Mさんをピックアップした後、24時間営業のスーパー・オークワ粉河店で好みの寿司等を購入する。待ち合わせの道の駅紀ノ川万葉の里に遅れることをIさんに電話するが、なかなかつながらない。山沿いの広域農道を走っているからかもしれない。何とかつながるが、道の駅にはIさんはいない。しばらくして、行き過ぎて戻っている連絡が入る。今週もハプニングスタートである。時間短縮のため紀ノ川左岸を走ろうとするが、ここでも間違う。何とかペースがでてきて順調に走るが、国道168号では、いたちやたぬきの死骸を見かける。春になって活動が活発になった証か。
南に下るにつれ、桜が開き、休憩した道の駅十津川郷では、見頃に近かった。折立の分岐は迷わないか気になっていたが、大きな玉置山左折の看板があ った。駐車場まで12kmもあるとの表示だ。橋を渡り、道なりに進むと、きじがでてきたり、きつねが横切ったりと本当に動物に出会う日だ。分岐点を左に上るとトイレもある大きな駐車場があった。入り口の大きな鳥居近くに案内図があったので、玉置神社に向かう。表示は15分かかるとあった。右に参道を見送り進むと結局参道と合流し、神社に着いた。途中、枕状溶岩堆積地の案内があり、解説によ ると昔海底火山が爆発し、隆起した後だという。そのため、ぶなは少なく、ミズナラを主体に桧、もみ、つが等の針葉樹が混ざり、やまぐるまやホン石楠花が混ざる植物学上も特異な群落だとあった。溶岩が固まったような巨石が散見される。

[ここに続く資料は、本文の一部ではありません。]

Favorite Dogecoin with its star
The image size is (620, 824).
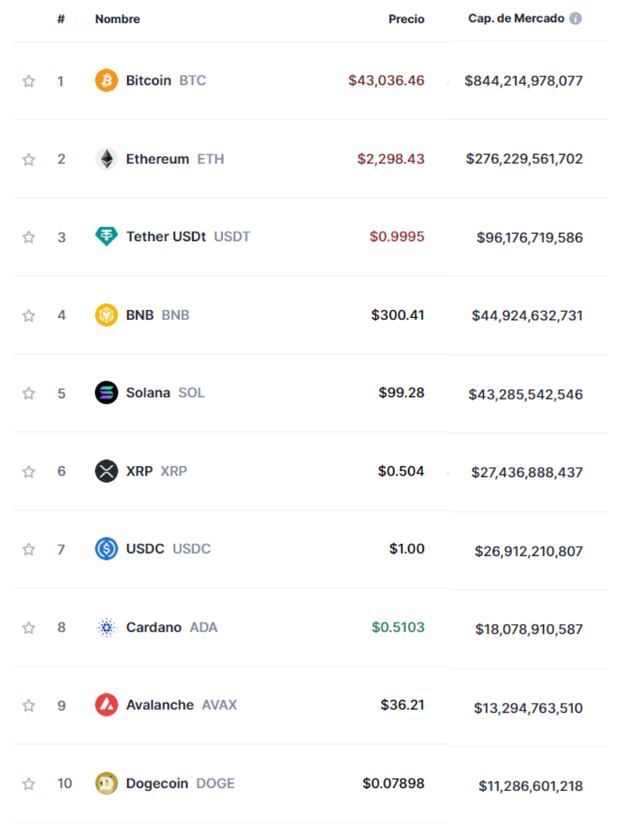pos(29,783)
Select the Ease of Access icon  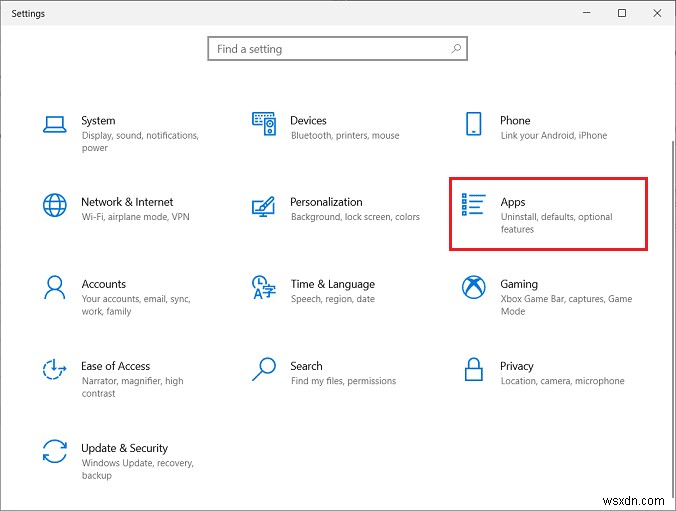54,369
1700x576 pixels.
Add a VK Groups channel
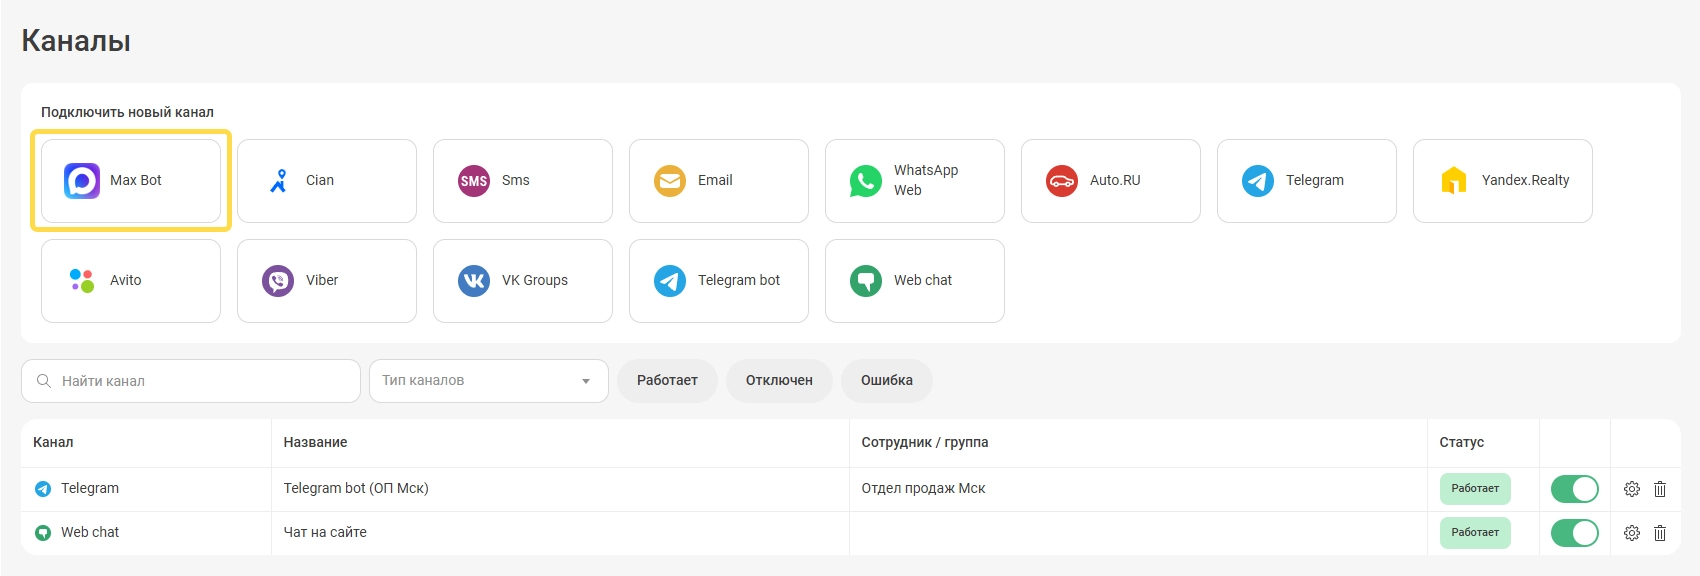click(x=522, y=281)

神社は、下に本殿があり、上の奥の出雲大社玉置教会の奥から山頂に続いているようだ。小さな鳥居(左上の写真)がいくつかある階段を標高差で100mばかり上る。結構急で、Iさんは、初めは、これでは関西百名山を制覇したことにはならないので、登り返すと言って いたが、十分だとの感想である。山頂には一等三角点と鐘があり(右上の写真)、先行していたIさんが鐘を鳴らす。この山は、別名弁婁嶽、また沖見嶽と呼ばれるようだ。花折峠への道とともに電波塔方面に駐車場の表示がある。蕾のたくさんついた石楠花の中を下ると、右手に電波塔があり、その先はすばらしい自然林が続き、ぶなもあった。小鳥のさえずりが激しい。快適な道に感激しつつ、下ると、わずか7分で着いた。下山口は、駐車場の出入り口から数十メートルのところであった(左上の写真)。標識が壊れかけているが、山頂まで700mとのことだ。神社を回らなければわずか10分足らずであろう。しかし玉置神社は是非とも訪れるべき地である。
駐車場に戻ると、神戸ナンバーの30歳半ばの女性が来たので、Mさんが訪ねると、何と知人の薦めで東京から飛行機で伊丹に来てレンタカーを借りはるばる訪れたという。何かに頼らざるを得ない気持ちがそうさせたのであろうが、そういう雰囲気がこの山と神社にはある。
来た道を分岐まで戻り、奥瀞方面に向かうと、しばらくで本宮辻となった。左手に玉置神社に向かう登山道(右上の写真)と林道、右手奥に大森山に向かう林道がある(左上の写真)。分かりにくさを心配したが、中型バスが泊まり、見過ごすことはなかった。バスは「玉置山宝冠の森 五大尊岳登山」と書かれたツアーである。なにわナンバーなので大阪から来られたと思われる。五大尊岳に向かったと思われたが出会わなかったので、玉置山に向かったようだ 。
準備の途中にかつてないミスを発見。何と私の登山靴がない。私の車に忘れてきたのか。しっかり見たはずだし、Iさんもなったと言うが。初めての経験だが、今日のルートは、スニーカーでも大丈夫であろうと判断する。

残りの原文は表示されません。